子猫はなぜ可愛いか?
1999.08.21作成
八ケ岳原村の「樅の木荘」のロビーに、おそらく生後何週間も経っていない、手のひらにのるほど小さく、可愛らしい子猫がいた。
可愛い、可愛い。なんて可愛いのだろう!
人の足に爪をたてて引っ掻くのだけど、爪が柔らかいし、力が弱いので決して痛くはない。それどころか、「小さいから踏み潰されないかな...」とか「自動ドアに挟まれないかな...」とかついつい心配になるし、守ってあげたくなる。
人間も当然そうだが、犬や猫など、特に哺乳類の赤ん坊は本当に可愛い。異常な可愛さといってもいい。
これはたぶん、子を守る、親から守られる、という必要上、赤ん坊や大人に本能的に与えられた資質なのだろうと思う。赤ん坊は可愛く見えるように、あるいは可愛く振る舞うようにプログラムされているし、大人(大人でなくても)も赤ん坊を可愛いと感じるようにプログラムされている、というわけだ。
人間の赤ん坊を狼が育てたという実際の話「狼少年」の例を考えてみよう。
虎やライオンや熊など、本来恐れるべき猛獣の赤ん坊であっても我々人間が「可愛い」、と思ってしまうのと同様、「狼少年」を育てた狼も、無邪気で無抵抗な人間の赤ん坊を「可愛い」と思ってしまって、食い殺すに偲びなくなってしまったのだろう、と私は想像する。
もうひとつ有名な話に、こういうのがある。
鳥の巣の中のひながやたら餌を欲しがってピーピーと騒ぐ理由について話。
ひながあまりに騒ぐと当然蛇やカラスや狐などの外敵に見つかりやすいし、当然狙われやすくなる。親鳥は、ひなに騒がれると困るのでせっせと餌を運んで、とりあえず口を塞いでひなたちが鳴かないように努力する。

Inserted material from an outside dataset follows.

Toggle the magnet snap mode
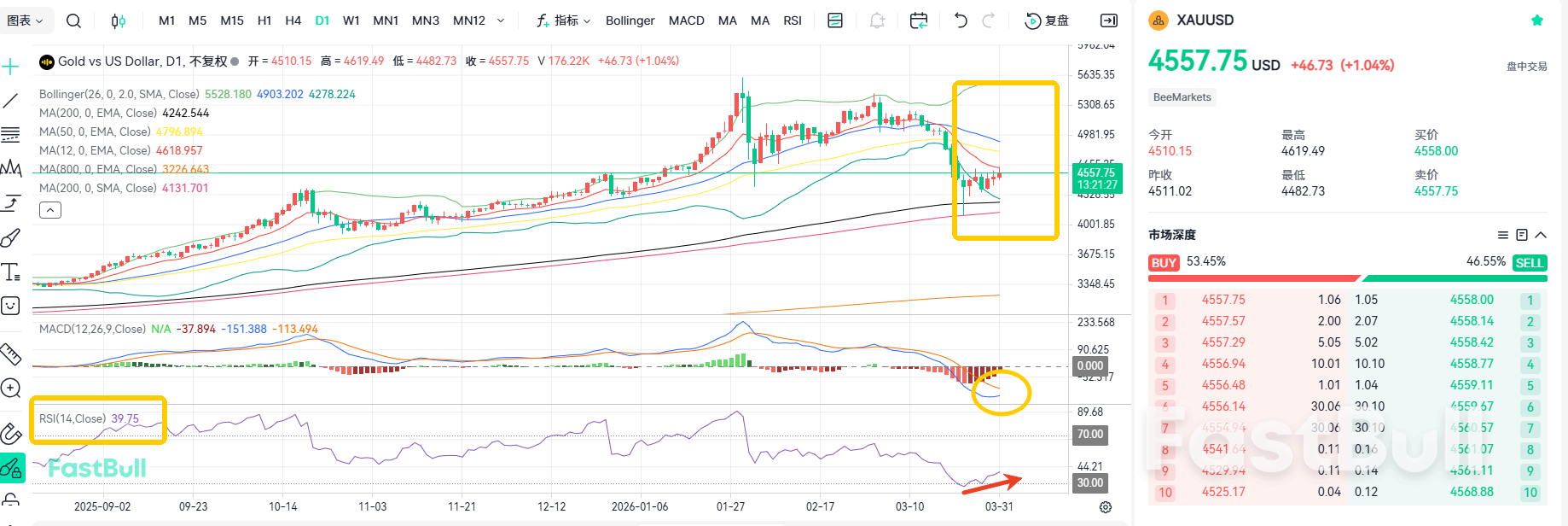Viewport: 1568px width, 526px height. click(11, 434)
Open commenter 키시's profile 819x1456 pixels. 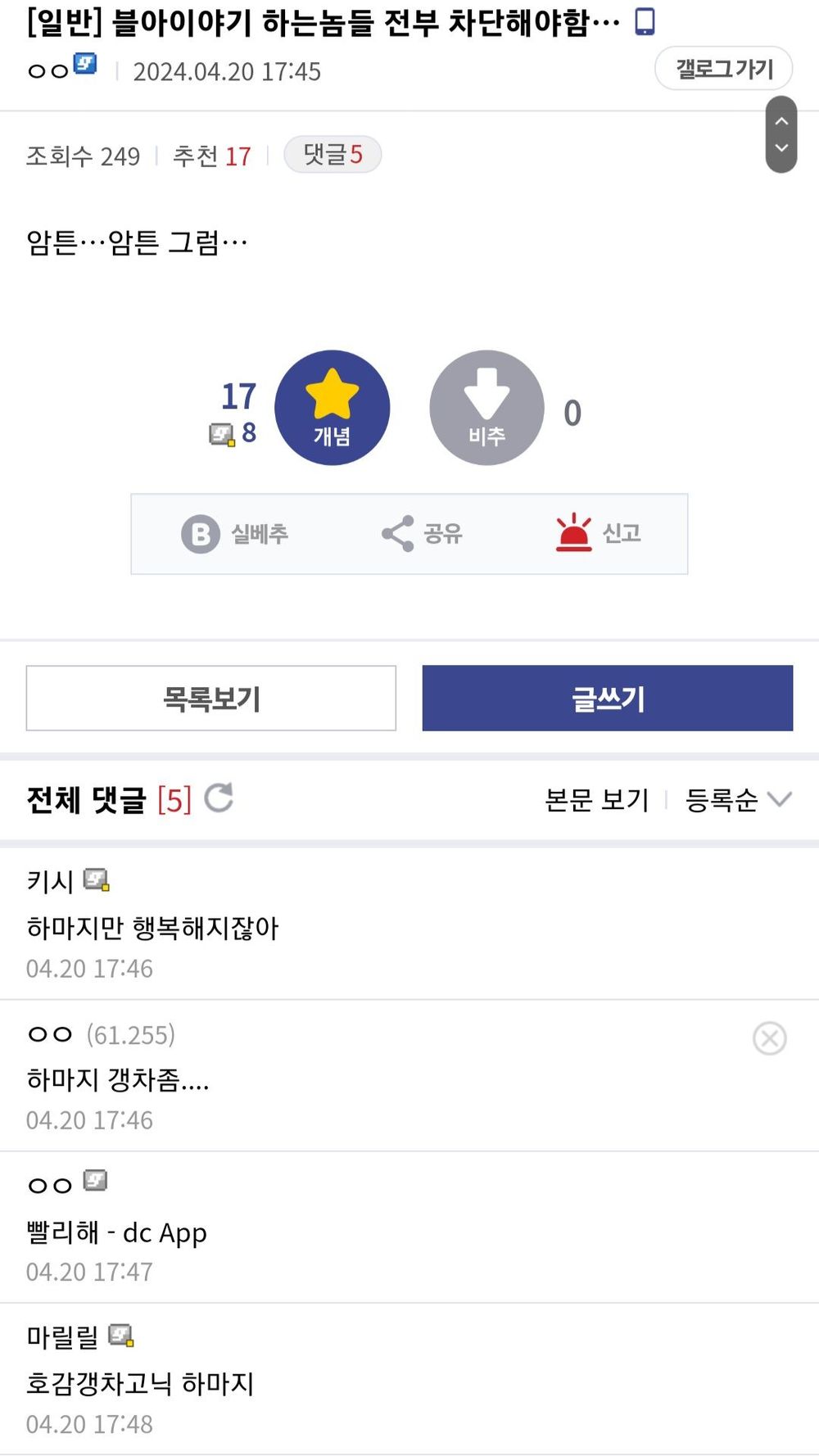pyautogui.click(x=50, y=881)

つまり、ひなたちは「餌をもってこないと大きな声で騒ぐぞ!僕らが食べられてもいいのか?嫌ならはやく餌をもってこい!」...と騒ぐことで、自分の身を危険にさらしながら親を脅迫しているのだ、という説。
なにぶんこんなことを証明のしようが無いので推定の域をでないのだけれど、困惑したような親鳥の様子を見るにつけ、真実であるような気がする。だいいち、親にやたらと迷惑をかけたり、気を引こうとするのは鳥だけではないのだし...

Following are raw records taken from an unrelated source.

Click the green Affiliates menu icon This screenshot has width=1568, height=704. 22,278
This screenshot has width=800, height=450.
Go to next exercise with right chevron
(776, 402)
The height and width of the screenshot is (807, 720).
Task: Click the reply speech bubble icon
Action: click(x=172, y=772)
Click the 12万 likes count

もちろん、親子の深い愛情を疑うわけではない。が、ヒト同士の「もっとも純粋なかたちの愛=見返りを要求しない無償の愛」といわれる親から子に対する愛情についても、可愛らしく振る舞ったり、親を脅迫したり、という遺伝子レベルでの駆け引きが、確かになされているのである。